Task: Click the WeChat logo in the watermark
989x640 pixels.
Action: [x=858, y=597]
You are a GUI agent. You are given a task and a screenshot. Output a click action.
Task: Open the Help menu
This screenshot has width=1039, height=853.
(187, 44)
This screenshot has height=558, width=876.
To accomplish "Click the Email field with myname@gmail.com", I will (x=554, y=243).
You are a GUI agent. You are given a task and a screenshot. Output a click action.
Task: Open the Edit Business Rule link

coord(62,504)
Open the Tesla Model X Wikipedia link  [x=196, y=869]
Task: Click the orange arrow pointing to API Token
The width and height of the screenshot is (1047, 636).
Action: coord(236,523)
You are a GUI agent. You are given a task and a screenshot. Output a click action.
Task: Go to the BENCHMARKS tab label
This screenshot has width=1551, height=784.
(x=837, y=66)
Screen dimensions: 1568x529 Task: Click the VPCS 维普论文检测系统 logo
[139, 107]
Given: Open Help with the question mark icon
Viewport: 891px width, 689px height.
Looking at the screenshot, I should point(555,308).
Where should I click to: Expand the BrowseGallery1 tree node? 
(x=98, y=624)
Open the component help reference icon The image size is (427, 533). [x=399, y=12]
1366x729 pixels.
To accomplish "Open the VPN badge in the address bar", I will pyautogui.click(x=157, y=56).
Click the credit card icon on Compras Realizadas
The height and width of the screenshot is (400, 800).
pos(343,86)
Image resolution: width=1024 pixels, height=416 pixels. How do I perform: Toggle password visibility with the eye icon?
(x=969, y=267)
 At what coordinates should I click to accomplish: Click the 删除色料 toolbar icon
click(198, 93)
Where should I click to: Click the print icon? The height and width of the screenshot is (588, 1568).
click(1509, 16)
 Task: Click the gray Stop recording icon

- **Required action**: From the material above, retype precisely the lines between the line holding "Task: Go to the BENCHMARKS tab label" and the line holding "Given: Open Help with the question mark icon", inclusive, and nothing beyond them.

- **Completed task**:
Task: Go to the BENCHMARKS tab label
This screenshot has width=1551, height=784.
(x=837, y=66)
Screen dimensions: 1568x529 Task: Click the VPCS 维普论文检测系统 logo
[139, 107]
Given: Open Help with the question mark icon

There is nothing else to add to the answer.